You are viewing a plain text version of this content. The canonical link for it is here.
Posted to dev@harmony.apache.org by Mikhail Fursov <mi...@gmail.com> on 2006/10/20 12:15:02 UTC

[drlvm][threadmanager] Fast thread local data access

All,

The TM architecture implies any component that needs to store threadlocal
data to reserve a slot:
extern HY_CFUNC IDATA VMCALL hythread_tls_alloc
PROTOTYPE((hythread_tls_key_t* handle));

The key can be used to get/set the allocated memory before its freed.

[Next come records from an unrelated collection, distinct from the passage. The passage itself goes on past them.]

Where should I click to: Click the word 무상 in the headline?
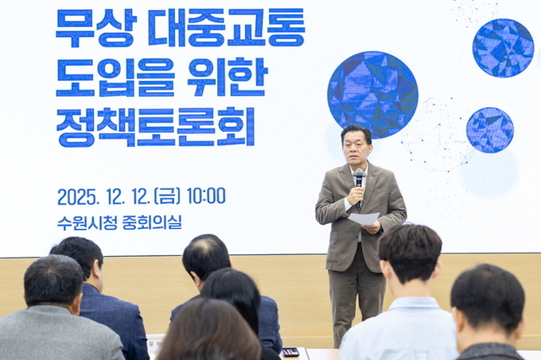[x=95, y=28]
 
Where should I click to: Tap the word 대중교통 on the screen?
[x=226, y=28]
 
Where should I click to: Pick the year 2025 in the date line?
[x=78, y=197]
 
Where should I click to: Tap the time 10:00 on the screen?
[x=205, y=196]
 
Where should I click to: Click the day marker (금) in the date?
[x=165, y=196]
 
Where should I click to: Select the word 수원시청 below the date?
[x=90, y=223]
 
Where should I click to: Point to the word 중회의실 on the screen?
[x=153, y=223]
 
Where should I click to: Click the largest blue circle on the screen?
[x=372, y=94]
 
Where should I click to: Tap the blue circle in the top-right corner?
[x=502, y=47]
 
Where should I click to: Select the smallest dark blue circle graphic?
[x=489, y=130]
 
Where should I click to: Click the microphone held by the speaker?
[x=359, y=178]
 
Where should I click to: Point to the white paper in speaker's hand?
[x=364, y=218]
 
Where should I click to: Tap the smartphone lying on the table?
[x=290, y=352]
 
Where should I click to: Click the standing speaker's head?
[x=356, y=146]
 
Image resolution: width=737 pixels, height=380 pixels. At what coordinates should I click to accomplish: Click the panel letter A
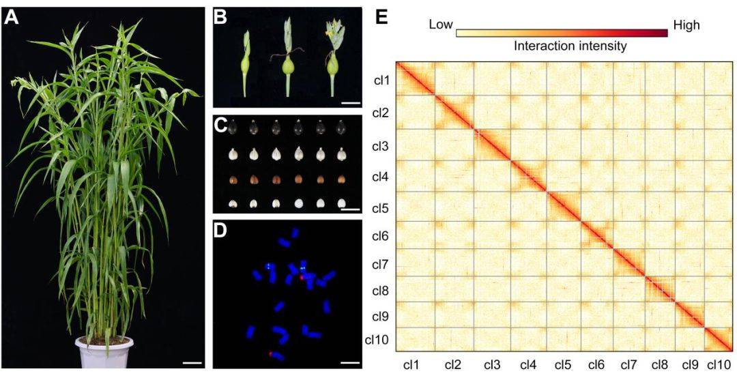tap(12, 18)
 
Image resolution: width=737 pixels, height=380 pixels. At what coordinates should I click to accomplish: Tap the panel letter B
tap(220, 17)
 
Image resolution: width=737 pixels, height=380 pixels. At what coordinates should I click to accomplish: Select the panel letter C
tap(220, 126)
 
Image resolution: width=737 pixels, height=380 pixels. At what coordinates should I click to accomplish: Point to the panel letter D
tap(220, 230)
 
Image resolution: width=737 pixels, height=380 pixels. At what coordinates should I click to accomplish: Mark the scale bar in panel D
tap(349, 361)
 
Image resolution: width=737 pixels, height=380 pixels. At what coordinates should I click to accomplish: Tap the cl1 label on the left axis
tap(381, 81)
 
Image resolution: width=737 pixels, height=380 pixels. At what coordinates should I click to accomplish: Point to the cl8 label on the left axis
tap(381, 290)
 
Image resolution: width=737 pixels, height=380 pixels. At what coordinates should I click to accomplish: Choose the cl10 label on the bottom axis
tap(719, 366)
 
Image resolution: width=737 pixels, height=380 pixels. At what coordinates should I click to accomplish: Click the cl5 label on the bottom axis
tap(563, 366)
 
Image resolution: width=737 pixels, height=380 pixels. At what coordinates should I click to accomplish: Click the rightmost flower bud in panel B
tap(333, 55)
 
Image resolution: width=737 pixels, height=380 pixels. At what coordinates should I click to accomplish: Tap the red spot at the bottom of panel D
tap(271, 354)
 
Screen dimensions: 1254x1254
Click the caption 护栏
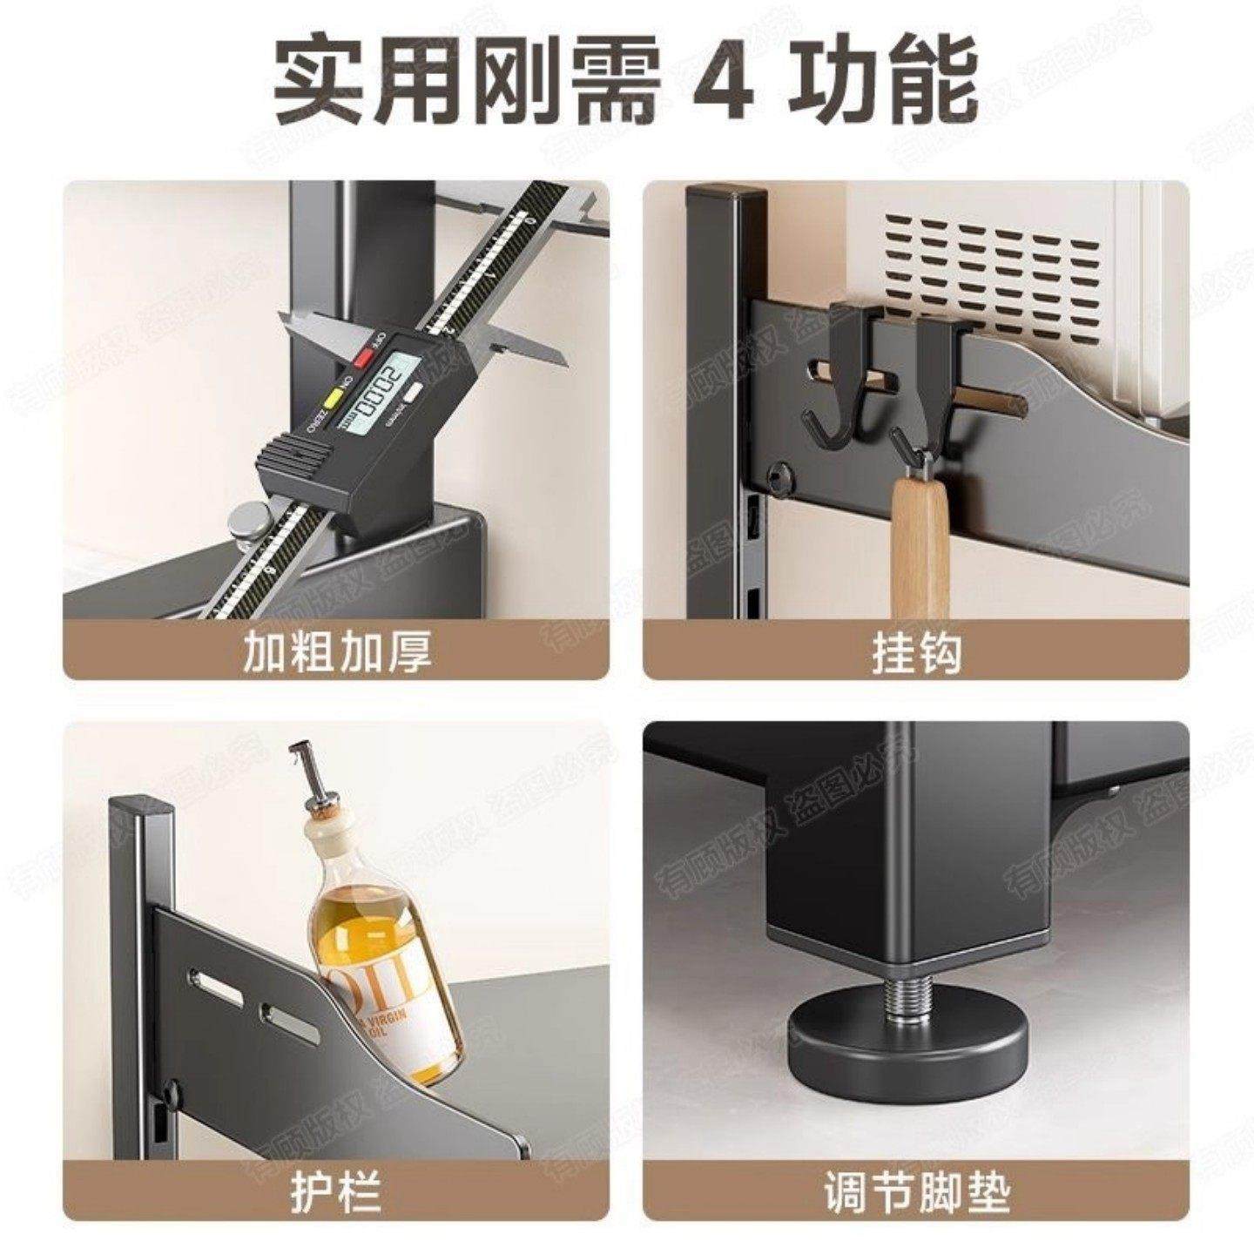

The problem is that JIT must know the final offset of the memory inside of
the TLS local struct to emit optimized code. The examples are: BBP, escape
analyzer, fast-helpers...
We can solve the task by adding  this method to the TM interface:

size_t hythread_tls_get_storage_offset(hythread_tls_key_t handle);

Is it OK?
If yes, could I do this or anyone else wants to do it by himself?

-- 
Mikhail Fursov

Re: [drlvm][threadmanager] Fast thread local data access

Posted by Ivan Volosyuk <iv...@gmail.com>.
Good idea.

We can use it in fast path of GC allocation. We can have fast TLS base
access compiled in managed code + constant already known offset of
TLS-fields used by GC. Can be significant speedup in comparison to
current scheme. One thing to care about is intercomponent
communication of TLS values offsets used by GC.
--
Ivan

On 10/20/06, Mikhail Fursov <mi...@gmail.com> wrote:
> All,
>
> The TM architecture implies any component that needs to store threadlocal
> data to reserve a slot:
> extern HY_CFUNC IDATA VMCALL hythread_tls_alloc
> PROTOTYPE((hythread_tls_key_t* handle));
>
> The key can be used to get/set the allocated memory before its freed.
>
> The problem is that JIT must know the final offset of the memory inside of
> the TLS local struct to emit optimized code. The examples are: BBP, escape
> analyzer, fast-helpers...
> We can solve the task by adding  this method to the TM interface:
>
> size_t hythread_tls_get_storage_offset(hythread_tls_key_t handle);
>
> Is it OK?
> If yes, could I do this or anyone else wants to do it by himself?
>
> --
> Mikhail Fursov

---------------------------------------------------------------------
Terms of use : http://incubator.apache.org/harmony/mailing.html
To unsubscribe, e-mail: harmony-dev-unsubscribe@incubator.apache.org
For additional commands, e-mail: harmony-dev-help@incubator.apache.org


Re: [drlvm][threadmanager] Fast thread local data access

Posted by Mikhail Fursov <mi...@gmail.com>.
Artem, I was wrong. No need to answer the question about
hythread_get_tls_suspend_request_offset.
The 'suspend_request' is TM term. So your proposal to call TM from JIT was
right.

On 10/20/06, Mikhail Fursov <mi...@gmail.com> wrote:
>
> Just a small update.
> On 10/20/06, Mikhail Fursov <mi...@gmail.com> wrote:
> >
> > 1. Ok, it means that JIT reserves a key at startup
> >
>
> VM and JIT must share the key. So VM allocates the key and share it with
> all JITs.
> --
> Mikhail Fursov




-- 
Mikhail Fursov

Re: [drlvm][threadmanager] Fast thread local data access

Posted by Mikhail Fursov <mi...@gmail.com>.
Just a small update.
On 10/20/06, Mikhail Fursov <mi...@gmail.com> wrote:
>
> 1. Ok, it means that JIT reserves a key at startup
>

VM and JIT must share the key. So VM allocates the key and share it with all
JITs.
-- 
Mikhail Fursov

Re: [drlvm][threadmanager] Fast thread local data access

Posted by Mikhail Fursov <mi...@gmail.com>.
On 10/20/06, Artem Aliev <ar...@gmail.com> wrote:
>
> It will be also good to make order on TLS usage
>
> 1. refactor HyThread->jit_private_data, to be usual TSL data.
> 2. add hythread_get_tls_suspend_request_offset function for JIT
> back-branch polling.
> 3. refacor vm_get_gc_thread_local() to use hythread TLS directly.
>
> I'm looking forward for a patch from you.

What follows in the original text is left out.